Text and element pointing lines
==============================
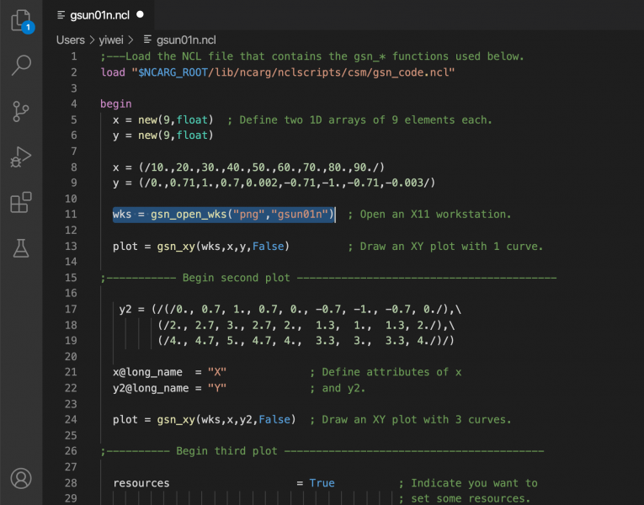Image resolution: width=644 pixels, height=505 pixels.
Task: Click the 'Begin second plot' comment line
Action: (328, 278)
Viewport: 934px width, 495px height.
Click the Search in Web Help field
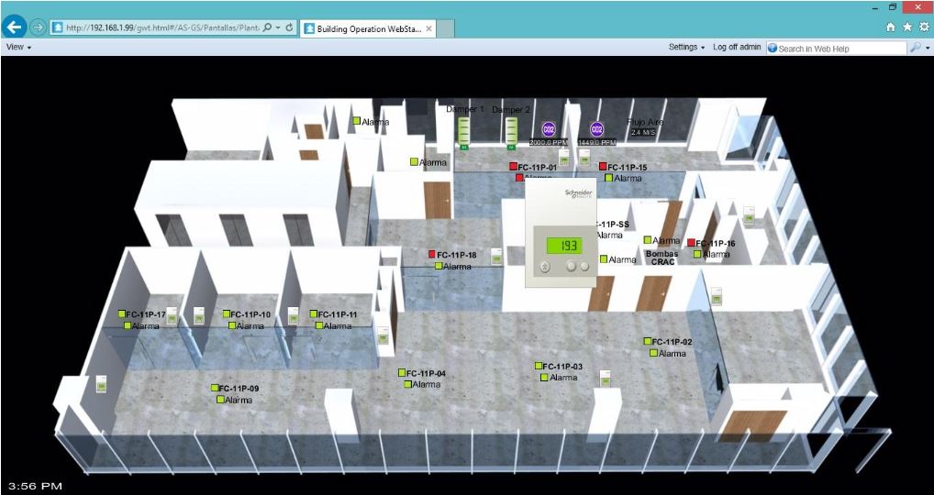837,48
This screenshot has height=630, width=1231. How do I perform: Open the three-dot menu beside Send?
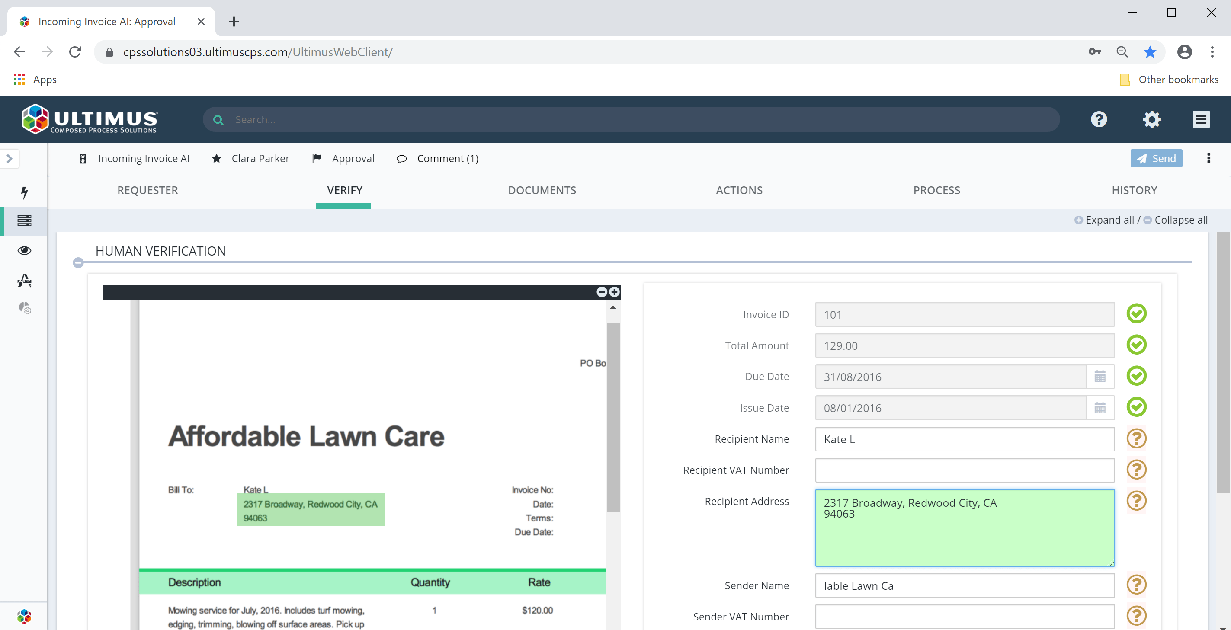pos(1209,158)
==============================
__WORK INSTRUCTIONS__.
Write out all of the lines above word for word, leaving out the pictures.

__ANSWER TO THE PROBLEM__.
Image resolution: width=644 pixels, height=505 pixels.
Task: Click the 'Begin second plot' comment line
Action: (328, 278)
Viewport: 934px width, 495px height.
Click the Search in Web Help field
837,48
This screenshot has height=630, width=1231. How do I perform: Open the three-dot menu beside Send?
pos(1209,158)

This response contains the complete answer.